For a brief example of what I mean by this psychedelic effect, I’d like to consider one of my favorite lines from another song, and another kind of song, “Visions of Johanna”: “The ghost of electricity howls in the bones of her face.”  Now, I don’t know what that means.  I am not sure I even know what it might represent metaphorically. What is the “ghost of electricity”? And whatever it is or represents, what does “howling” mean that it’s doing “in the bones of her face”? However, I do know how vivid the image is: I know what it looks like, what it sounds like, how it feels. That bony, hollow face glows and pulses and aches; it’s starkly lit and shadowed; she’s inspired, or angry, or agonized, or ecstatic — or all of these — or the singer sees all of these in a projection onto her face of his own feeling.
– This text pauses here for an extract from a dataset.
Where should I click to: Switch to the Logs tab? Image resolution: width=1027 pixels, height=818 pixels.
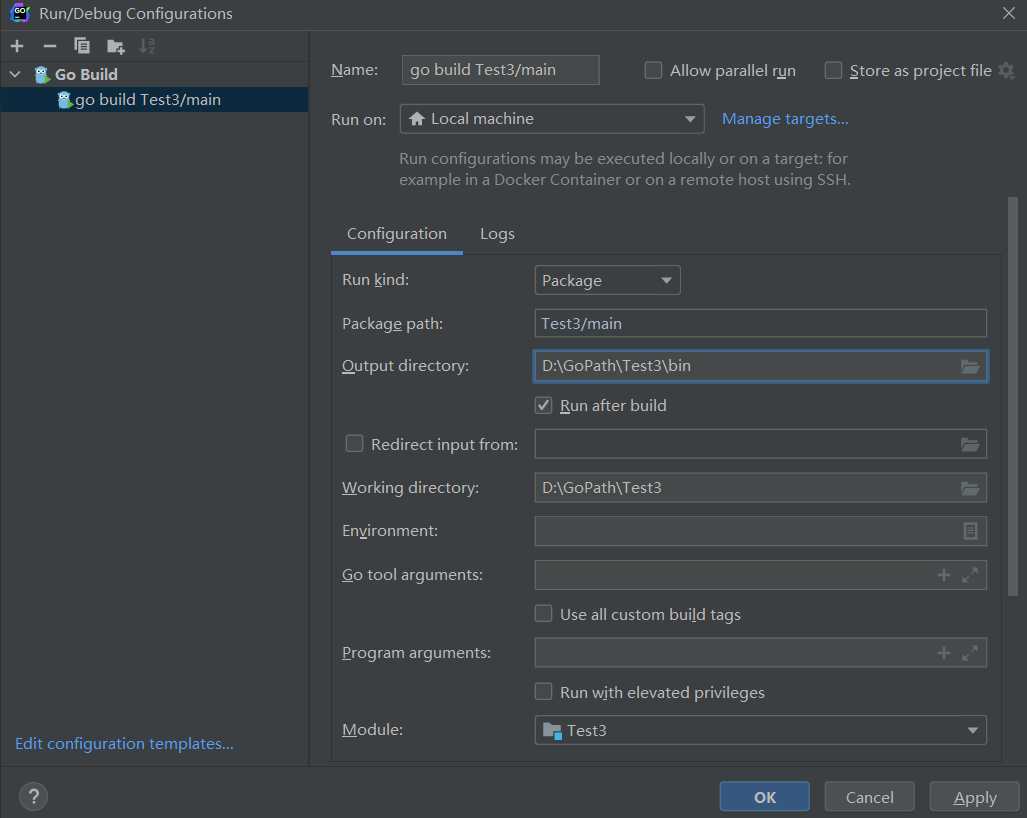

The full couplet suggests such an entanglement of identities: “The ghost of ’lectricity howls in the bones of her face / Where these visions of Johanna have now taken my place.” So, while I may not know what it means, I believe pinning it down to a specific meaning is not the point. We do not need to know what it “means”; we can see it, hear it, feel it. This flickering of an image among referents and sensations, like an optical illusion, is what I mean by the “psychedelic” aesthetic effect.     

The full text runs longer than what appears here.